Start of Block
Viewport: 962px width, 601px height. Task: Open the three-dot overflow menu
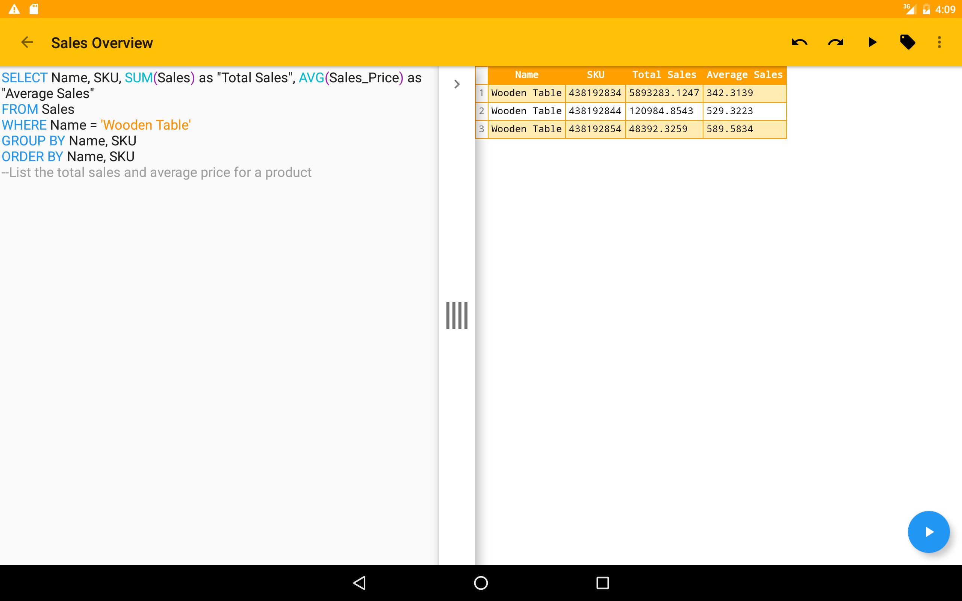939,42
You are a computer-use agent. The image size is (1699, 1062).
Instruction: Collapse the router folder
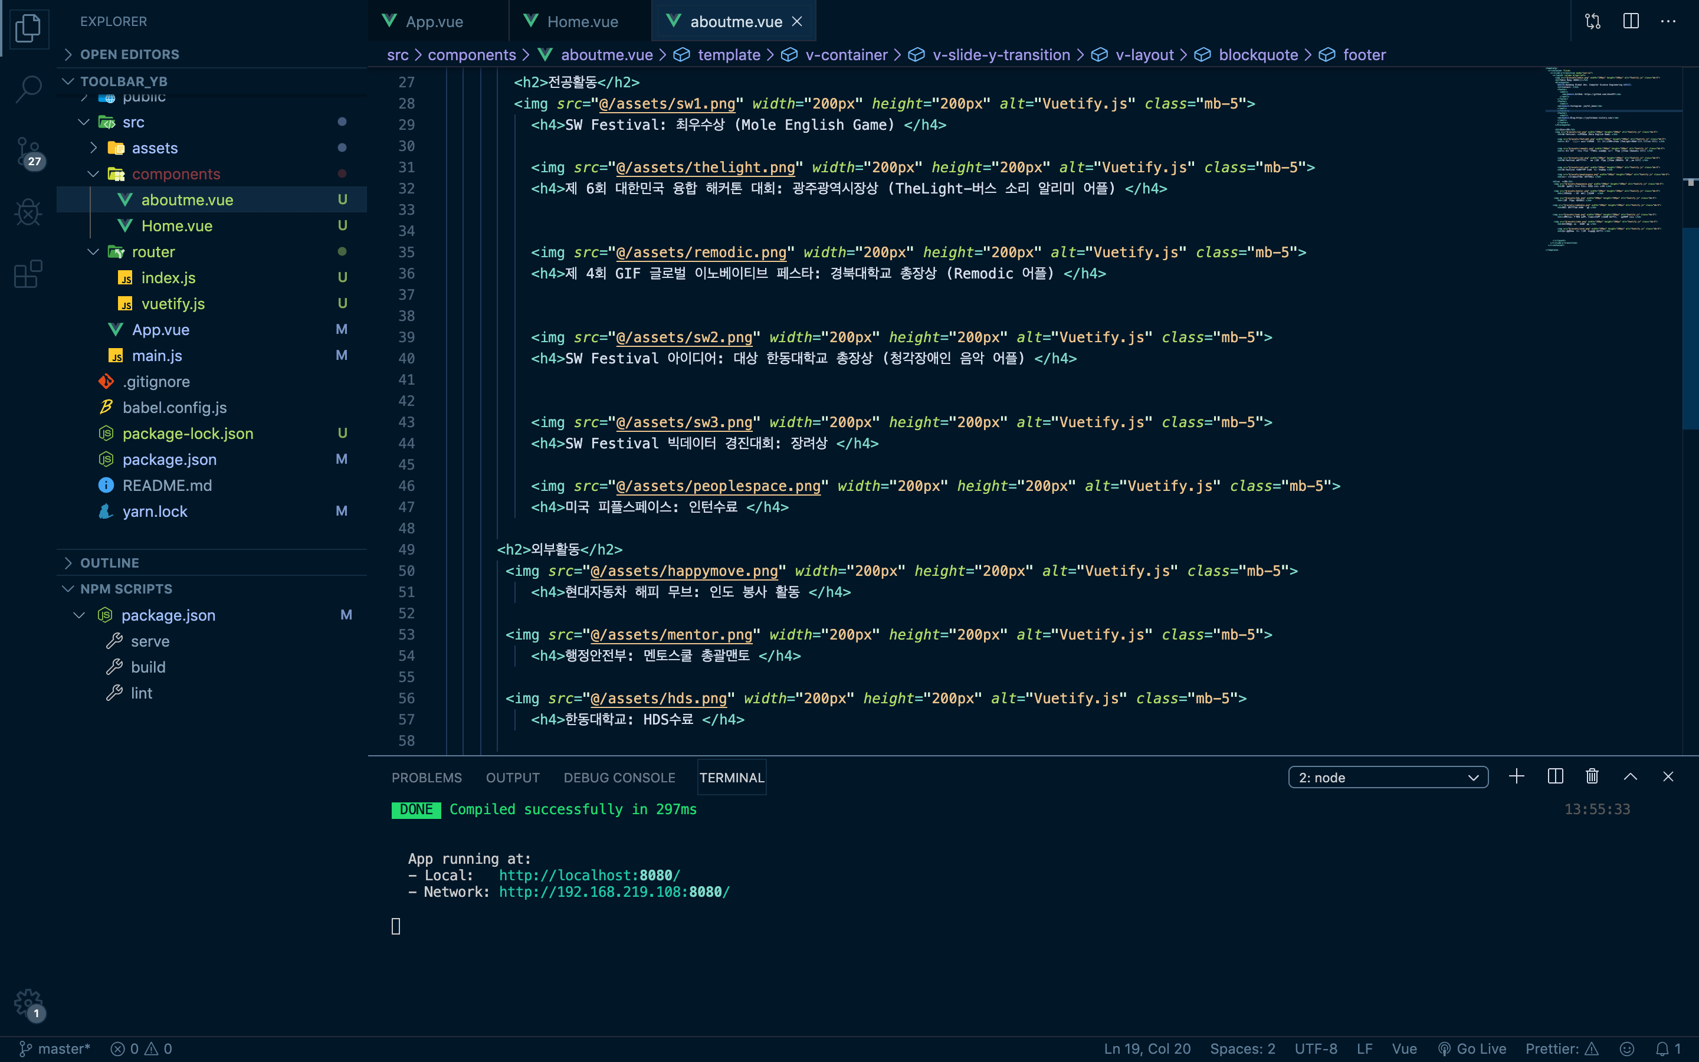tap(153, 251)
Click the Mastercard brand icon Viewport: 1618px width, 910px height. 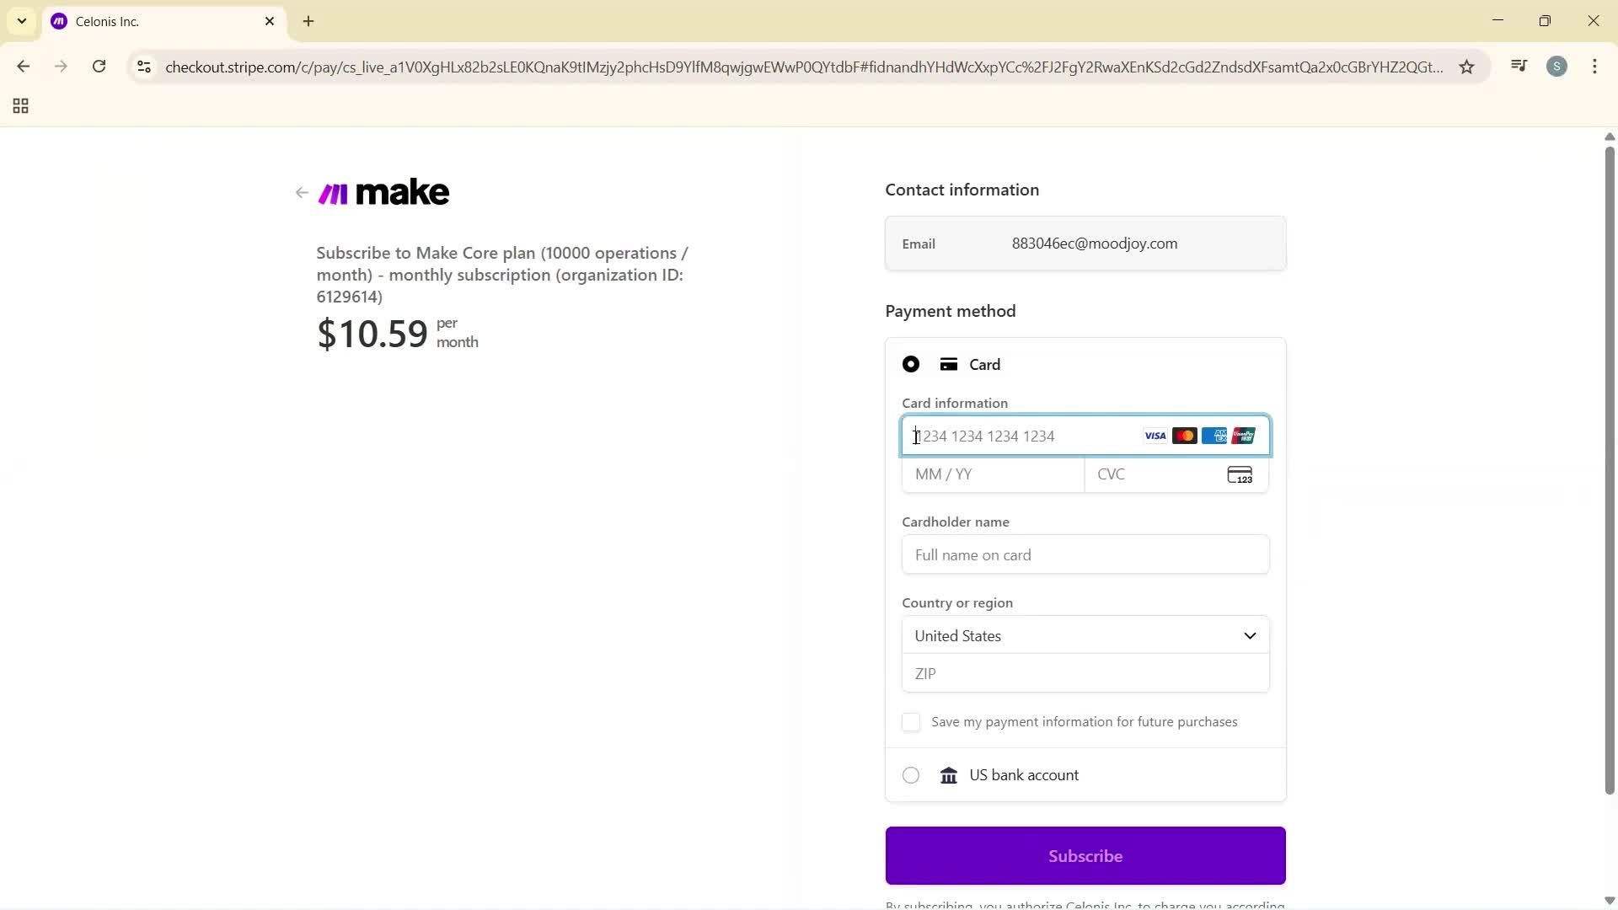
End of Block
(Problem requirements):
I would like you to retype exactly the lines running from the one containing "Instruction: Collapse the router folder" to the last line of the entries, both included, leaving all pictures out.

(Result of the exercise):
Instruction: Collapse the router folder
tap(153, 251)
Click the Mastercard brand icon Viewport: 1618px width, 910px height. 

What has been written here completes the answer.